Data under study START

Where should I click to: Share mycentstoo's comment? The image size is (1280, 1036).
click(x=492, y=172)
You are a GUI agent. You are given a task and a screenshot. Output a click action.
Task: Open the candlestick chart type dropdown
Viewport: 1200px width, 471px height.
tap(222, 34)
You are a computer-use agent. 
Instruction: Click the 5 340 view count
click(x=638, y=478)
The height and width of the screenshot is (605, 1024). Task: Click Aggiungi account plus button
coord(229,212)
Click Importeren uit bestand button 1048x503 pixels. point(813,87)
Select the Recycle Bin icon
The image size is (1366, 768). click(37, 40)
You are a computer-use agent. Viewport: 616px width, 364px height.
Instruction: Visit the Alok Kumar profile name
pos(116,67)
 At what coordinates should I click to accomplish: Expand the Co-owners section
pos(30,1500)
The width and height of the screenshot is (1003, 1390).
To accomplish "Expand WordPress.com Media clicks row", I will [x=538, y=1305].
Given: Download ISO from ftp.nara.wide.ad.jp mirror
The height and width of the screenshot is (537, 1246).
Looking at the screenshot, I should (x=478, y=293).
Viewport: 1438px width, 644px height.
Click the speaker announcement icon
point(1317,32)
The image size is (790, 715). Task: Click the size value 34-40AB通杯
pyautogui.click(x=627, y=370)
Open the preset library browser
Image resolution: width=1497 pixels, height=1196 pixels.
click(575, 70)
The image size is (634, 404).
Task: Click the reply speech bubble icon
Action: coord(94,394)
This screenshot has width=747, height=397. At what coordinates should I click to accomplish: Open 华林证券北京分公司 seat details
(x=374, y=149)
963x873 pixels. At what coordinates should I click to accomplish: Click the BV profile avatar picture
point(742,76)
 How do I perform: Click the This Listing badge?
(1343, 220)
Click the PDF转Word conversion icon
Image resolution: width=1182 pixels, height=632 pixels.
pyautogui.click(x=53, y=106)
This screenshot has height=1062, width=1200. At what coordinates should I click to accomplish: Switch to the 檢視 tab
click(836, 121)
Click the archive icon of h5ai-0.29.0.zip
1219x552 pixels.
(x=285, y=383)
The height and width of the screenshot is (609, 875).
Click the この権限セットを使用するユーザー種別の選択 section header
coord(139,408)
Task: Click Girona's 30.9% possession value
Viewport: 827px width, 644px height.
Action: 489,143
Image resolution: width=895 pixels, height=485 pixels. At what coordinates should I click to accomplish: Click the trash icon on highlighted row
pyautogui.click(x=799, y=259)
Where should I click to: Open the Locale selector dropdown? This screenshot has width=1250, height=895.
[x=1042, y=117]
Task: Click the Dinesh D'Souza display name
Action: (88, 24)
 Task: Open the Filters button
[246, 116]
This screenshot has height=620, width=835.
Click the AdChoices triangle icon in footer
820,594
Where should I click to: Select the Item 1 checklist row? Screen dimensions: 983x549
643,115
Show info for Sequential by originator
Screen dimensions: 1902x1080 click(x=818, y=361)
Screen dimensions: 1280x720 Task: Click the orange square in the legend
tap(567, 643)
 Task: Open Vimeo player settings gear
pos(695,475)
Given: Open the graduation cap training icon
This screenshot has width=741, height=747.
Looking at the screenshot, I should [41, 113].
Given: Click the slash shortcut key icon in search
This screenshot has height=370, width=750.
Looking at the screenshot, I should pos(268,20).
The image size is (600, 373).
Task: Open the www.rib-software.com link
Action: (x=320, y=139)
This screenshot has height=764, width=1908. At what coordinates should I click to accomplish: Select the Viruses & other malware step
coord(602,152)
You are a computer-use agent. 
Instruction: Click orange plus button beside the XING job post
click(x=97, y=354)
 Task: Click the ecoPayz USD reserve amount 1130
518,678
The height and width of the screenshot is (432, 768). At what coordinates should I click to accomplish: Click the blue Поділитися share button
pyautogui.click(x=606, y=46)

Data under study END

What the task asks >> Find how many lines in the listing above contain the word "agent", then state that number by itself.

Answer below >> 4